Es el Jehová de los ejércitos, quien escogió al pueblo de Israel por Su soberana potestad, y los sacó de tierra de servidumbre (pecado) para peregrinar por un desierto (mundo) y guiarle después de sufrimientos y luchas a un tierra prometida que fluía leche y miel (Canaán Celestial). Es el mismo Jehová que hoy nos ha escogido a usted y a mí y nos conforma en un nuevo pueblo y bajo un nuevo pacto. (Jeremías 31:33). 

¿Quién dio la boca al hombre? ¿o quién hizo al mudo y al sordo, al que ve y al ciego? ¿No soy yo Jehová?. Y respondió Dios a Moisés: Yo Soy El que Soy. Y así dirás a los hijos de Israel: Yo Soy me envió a vosotros. (Éxodo 4:11 y 3:14).

Soy testigo de Jehová porque testifico que el Gran Yo Soy se convirtió en Hijo, se hizo tan humano como usted y yo, y fue tentado como uno de nosotros.

(Hebreos 4:15).

Jehová Jireh (Proveedor) el mismo que le dio el cordero a Abraham para su sacrificio, es el Dios que provee su propia sangre santa para la remisión de todos nuestros miserables pecados. (Génesis 22:14).

Entiendo que las figuras de Padre e Hijo de Dios se utilizan en las Escrituras con el fin de darnos una cierta luz de Jehová y de Jesús para el orden terrenal en el cual  nosotros vivimos y nos desenvolvemos; mas Dios Padre, Dios Hijo y Dios Espíritu Santo son uno y no hay tres divinidades a las cuales diferenciar o adorar. 

Soy testigo de Cristo

 

Porque un testigo es alguien que da fe de un hecho y lo proclama. Y esto quiero proclamar al mundo que el Gran Yo Soy es Jesús el Salvador, es una persona a quien puedo con mi naturaleza carnal y pecaminosa acercarme y abrazar. Mi Jehová tiene hombro y sobre Él me puedo recostar. Mi Jehová tiene pies y sobre ellos puedo llorar. Con Jehová, mi Cristo me puedo totalmente franquear porque siento su gracia y su amor sin cesar. 

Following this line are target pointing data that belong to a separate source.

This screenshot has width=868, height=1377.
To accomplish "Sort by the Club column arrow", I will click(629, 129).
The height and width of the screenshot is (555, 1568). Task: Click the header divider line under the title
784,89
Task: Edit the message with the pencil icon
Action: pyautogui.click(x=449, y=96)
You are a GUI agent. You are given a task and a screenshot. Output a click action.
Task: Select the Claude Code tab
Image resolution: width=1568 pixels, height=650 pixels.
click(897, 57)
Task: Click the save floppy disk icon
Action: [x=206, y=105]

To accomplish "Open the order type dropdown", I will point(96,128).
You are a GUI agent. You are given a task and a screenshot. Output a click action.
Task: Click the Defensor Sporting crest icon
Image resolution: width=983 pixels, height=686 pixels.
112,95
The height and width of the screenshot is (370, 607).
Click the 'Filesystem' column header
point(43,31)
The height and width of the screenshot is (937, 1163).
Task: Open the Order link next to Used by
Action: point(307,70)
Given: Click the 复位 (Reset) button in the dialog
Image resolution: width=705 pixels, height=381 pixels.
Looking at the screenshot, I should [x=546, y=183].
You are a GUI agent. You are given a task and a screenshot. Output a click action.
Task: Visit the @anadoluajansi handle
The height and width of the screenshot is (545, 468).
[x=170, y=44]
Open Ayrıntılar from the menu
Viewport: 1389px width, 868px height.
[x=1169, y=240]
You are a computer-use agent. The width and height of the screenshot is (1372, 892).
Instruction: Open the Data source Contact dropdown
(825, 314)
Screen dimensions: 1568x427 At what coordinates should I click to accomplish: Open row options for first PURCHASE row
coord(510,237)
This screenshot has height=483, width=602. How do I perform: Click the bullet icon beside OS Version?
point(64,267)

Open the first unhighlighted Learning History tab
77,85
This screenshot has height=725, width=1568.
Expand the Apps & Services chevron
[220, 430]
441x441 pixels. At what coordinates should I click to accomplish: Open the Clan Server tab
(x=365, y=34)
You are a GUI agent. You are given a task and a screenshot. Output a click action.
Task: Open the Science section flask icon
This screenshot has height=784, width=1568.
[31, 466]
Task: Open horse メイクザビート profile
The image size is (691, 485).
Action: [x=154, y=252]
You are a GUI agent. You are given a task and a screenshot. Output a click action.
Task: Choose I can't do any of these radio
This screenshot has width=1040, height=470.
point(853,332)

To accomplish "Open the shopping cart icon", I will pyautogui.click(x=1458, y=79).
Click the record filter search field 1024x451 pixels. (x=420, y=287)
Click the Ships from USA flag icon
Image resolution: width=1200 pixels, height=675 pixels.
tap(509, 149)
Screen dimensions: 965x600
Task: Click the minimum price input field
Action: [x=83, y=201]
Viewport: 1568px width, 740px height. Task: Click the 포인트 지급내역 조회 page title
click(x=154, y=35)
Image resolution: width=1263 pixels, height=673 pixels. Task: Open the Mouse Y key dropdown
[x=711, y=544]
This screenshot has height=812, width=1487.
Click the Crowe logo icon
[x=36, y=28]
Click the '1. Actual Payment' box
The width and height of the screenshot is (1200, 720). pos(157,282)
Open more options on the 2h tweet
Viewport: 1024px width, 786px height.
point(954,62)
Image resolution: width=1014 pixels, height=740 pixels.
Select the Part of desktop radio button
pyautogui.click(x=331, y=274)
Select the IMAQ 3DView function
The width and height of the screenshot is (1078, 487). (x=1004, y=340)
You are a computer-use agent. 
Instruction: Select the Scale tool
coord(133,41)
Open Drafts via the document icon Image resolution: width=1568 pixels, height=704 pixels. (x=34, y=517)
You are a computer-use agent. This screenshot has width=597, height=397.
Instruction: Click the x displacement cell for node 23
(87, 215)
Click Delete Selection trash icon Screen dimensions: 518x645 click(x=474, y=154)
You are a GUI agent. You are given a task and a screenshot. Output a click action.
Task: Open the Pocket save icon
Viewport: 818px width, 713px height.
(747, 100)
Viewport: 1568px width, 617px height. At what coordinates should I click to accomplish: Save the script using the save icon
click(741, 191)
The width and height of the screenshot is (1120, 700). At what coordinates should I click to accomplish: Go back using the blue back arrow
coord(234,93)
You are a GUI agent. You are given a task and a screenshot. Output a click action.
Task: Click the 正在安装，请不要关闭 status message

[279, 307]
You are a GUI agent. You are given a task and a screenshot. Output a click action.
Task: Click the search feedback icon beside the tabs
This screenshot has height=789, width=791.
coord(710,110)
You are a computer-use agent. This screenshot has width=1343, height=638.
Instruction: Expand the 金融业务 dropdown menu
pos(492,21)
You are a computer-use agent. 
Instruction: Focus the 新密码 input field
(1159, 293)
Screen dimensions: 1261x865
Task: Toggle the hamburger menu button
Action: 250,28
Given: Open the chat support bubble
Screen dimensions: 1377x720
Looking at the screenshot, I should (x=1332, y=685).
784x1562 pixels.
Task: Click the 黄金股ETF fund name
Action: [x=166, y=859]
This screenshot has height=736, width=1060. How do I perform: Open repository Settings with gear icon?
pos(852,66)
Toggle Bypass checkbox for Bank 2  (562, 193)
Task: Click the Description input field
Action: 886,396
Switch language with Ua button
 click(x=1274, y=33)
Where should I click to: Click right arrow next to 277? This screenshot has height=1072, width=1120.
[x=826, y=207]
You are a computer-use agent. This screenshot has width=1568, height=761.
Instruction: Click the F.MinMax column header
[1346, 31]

¡Qué misterio tan Divino! el Gran Yo Soy del Universo, 

Jehová de los Ejércitos se hace uno como nosotros y nos deja poderle ver y tocar. (Mateo 1:23).

En el principio era el Verbo, y el Verbo era con Dios, y el Verbo era Dios. Este era en el principio con Dios.  Todas las cosas por él fueron hechas, y sin él nada de lo que ha sido hecho, fue hecho. En él estaba la vida, y la vida era la luz de los hombres (Juan 1:1-4). ¿Quien era el Verbo? Pues era Jesucristo, no creado, ni engendrado, sino que es el mismo Jehová del Antiguo Testamento quien se personifica como Jesús, mi Salvador Personal.

Jesús no se engendra con María y José. El expresa su eternidad en el tiempo y nos dice: De cierto, de cierto os digo que antes que Abraham fuese, yo soy. (Juan 8:58). Yo y el Padre uno somos. (Juan 10:30).

¿Tanto tiempo hace que estoy con vosotros, y no me has conocido, Felipe? El que me ha visto a mí, ha visto al Padre; ¿cómo, pues, dices tú: Muéstranos el Padre? (Juan 14:9).

Yo soy la resurrección y la vida; el que cree en mí, aunque esté muerto, vivirá. (Juan 11:25). Yo soy el Alfa y la Omega, principio y fin, dice el Señor, el que es y que era y que ha de venir, el Todopoderoso. (Apocalipsis 22:13).